PARTS OF THE EXERCISE
1. Reproduce the forum thread on tinned and canned goods from "It's been a" through "in Ireland too.", changing "Ireland" to "Scotland".
2. In the forum thread on tinned and canned goods, what is a can of beer called in Australian slang?
3. Check each statement against the forum thread on tinned and canned goods. (a) velisarius would say "tinned food" in speech. (b) GreenWhiteBlue expects most Americans to understand the word "pulses." (c) The round metal containers for Danish butter cookies are called "tins."

[Opening EXTRACT section]

Tennis balls, or paint. I don't think they come under the heading of "canned/tinned goods" though.


----------



## EdisonBhola

velisarius said:


> Tennis balls, or paint. I don't think they come under the heading of "canned/tinned goods" though.


Would it sounds weird if I say in everyday speech to a native speaker something like: I'm going to the supermarket to buy some tinned/canned goods today.

I think it sounds very formal.


----------



## velisarius

I think I might say "There's  a big storm coming, and we may be snowed in for several weeks. I'm going to the supermarket to stock up on pasta, pulses, and canned goods."

That would be understandable, since fresh foods don't keep for weeks. We do talk about "stocking up on canned goods" for an emergency. No, it doesn't sound particularly formal.

Edit: In speech I'd use "tinned food", but "canned goods" is a pretty normal alternative  in writing.


----------



## Keith Bradford

Over the past 50 years, the terms _tinned food_ and _canned food/goods_ have been fighting a running battle for supremacy in Britain.  In America, _canned goods_ has been the clear favourite for over a century. Almost nobody says _tinned goods_.

Compare: Google Ngram Viewer and
Google Ngram Viewer


----------



## DonnyB

EdisonBhola said:


> Would it sounds weird if I say in everyday speech to a native speaker something like: I'm going to the supermarket to buy some tinned/canned goods today.


In everyday colloquial speech I'd say something like "I'm going to the supermarket today to stock up on tinned stuff".


----------



## Rover_KE

It's been a long thread and I might have missed it, but so far I don't think anybody has yet placed on record the nugget that in Australian slang a can of beer is a _*tinny*_ and not a _*canny*_.


----------



## natkretep

I hear a _tin of beer_ in Ireland too. 

Also remember that _tin_ does not always translate into _can_ in AmE.

We say a _tin of biscuits _and a _biscuit tin_. (Presumably that would be _box_ in AmE.)

And we also talk about a _cake tin_. (Presumably that would be a _cake mold_ or _cake pan _in AmE.)


----------



## GreenWhiteBlue

velisarius said:


> I think I might say "There's  a big storm coming, and we may be snowed in for several weeks. I'm going to the supermarket to stock up on pasta, pulses, and canned goods."


 Only 2/3 of that would be understandable in AE; I don't think most Americans would have any idea what you mean by "pulses".


natkretep said:


> We say a _tin of biscuits _and a _biscuit tin_. (Presumably that would be _box_ in AmE.)


Only if it were indeed a box (probably made of cardboard.)  Those round metal containers in which Danish butter cookies (not biscuits...) are packaged, like this:






and which are useful for storing things after the cookies are all eaten, are called "tins" -- although that is not how most American-made cookies are packaged.



> And we also talk about a _cake tin_. (Presumably that would be a _cake mold_ or _cake pan _in AmE.)

[Closing EXTRACT section]
[Opening DATASET SECTION section]

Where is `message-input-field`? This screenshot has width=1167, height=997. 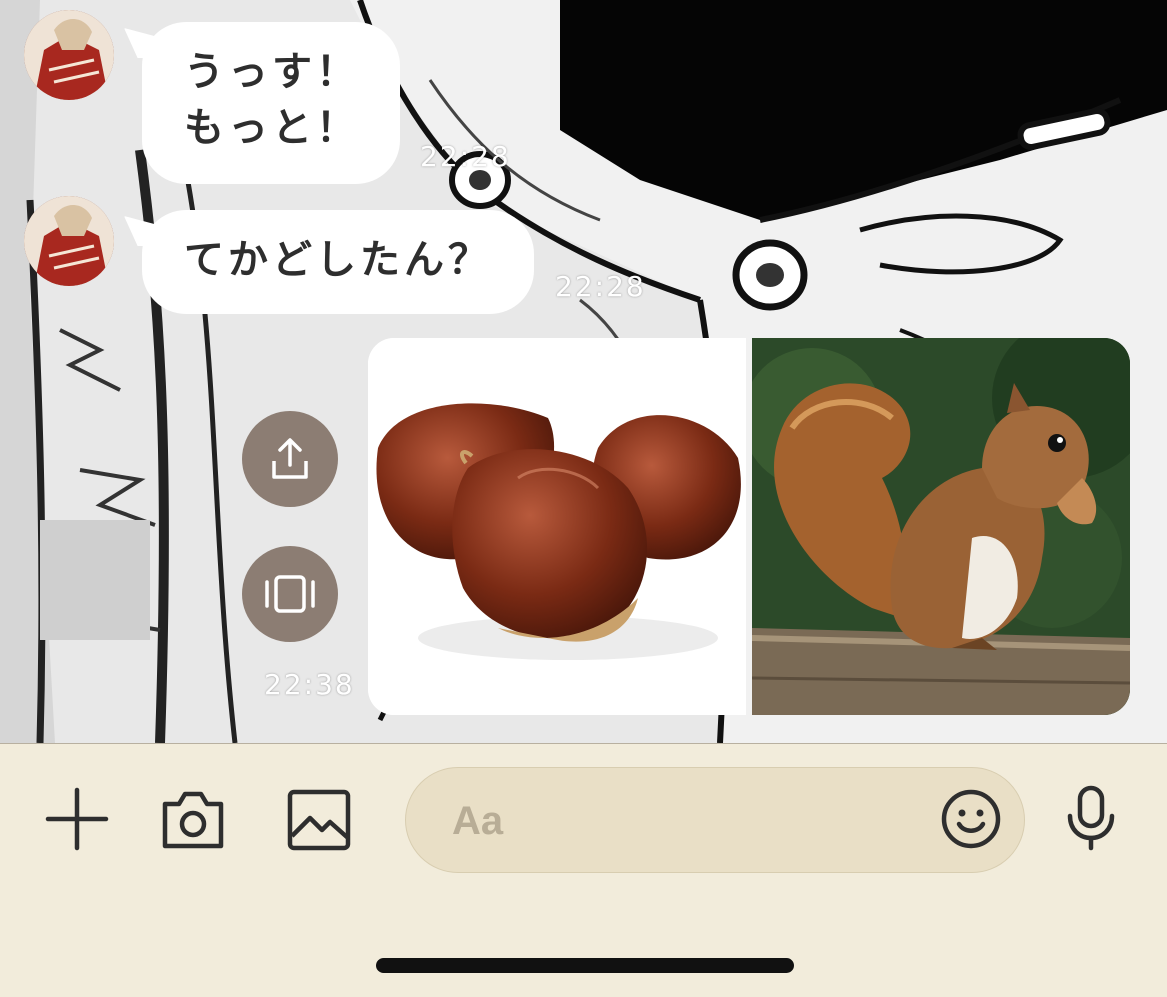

[Closing DATASET SECTION section]

TASK-BY-TASK RESULTS
1.
It's been a long thread and I might have missed it, but so far I don't think anybody has yet placed on record the nugget that in Australian slang a can of beer is a _*tinny*_ and not a _*canny*_.


----------



## natkretep

I hear a _tin of beer_ in Scotland too.

2. A tinny.

3.
(a) Yes: "In speech I'd use "tinned food""
(b) No: "I don't think most Americans would have any idea what you mean by "pulses""
(c) Yes: "and which are useful for storing things after the cookies are all eaten, are called "tins""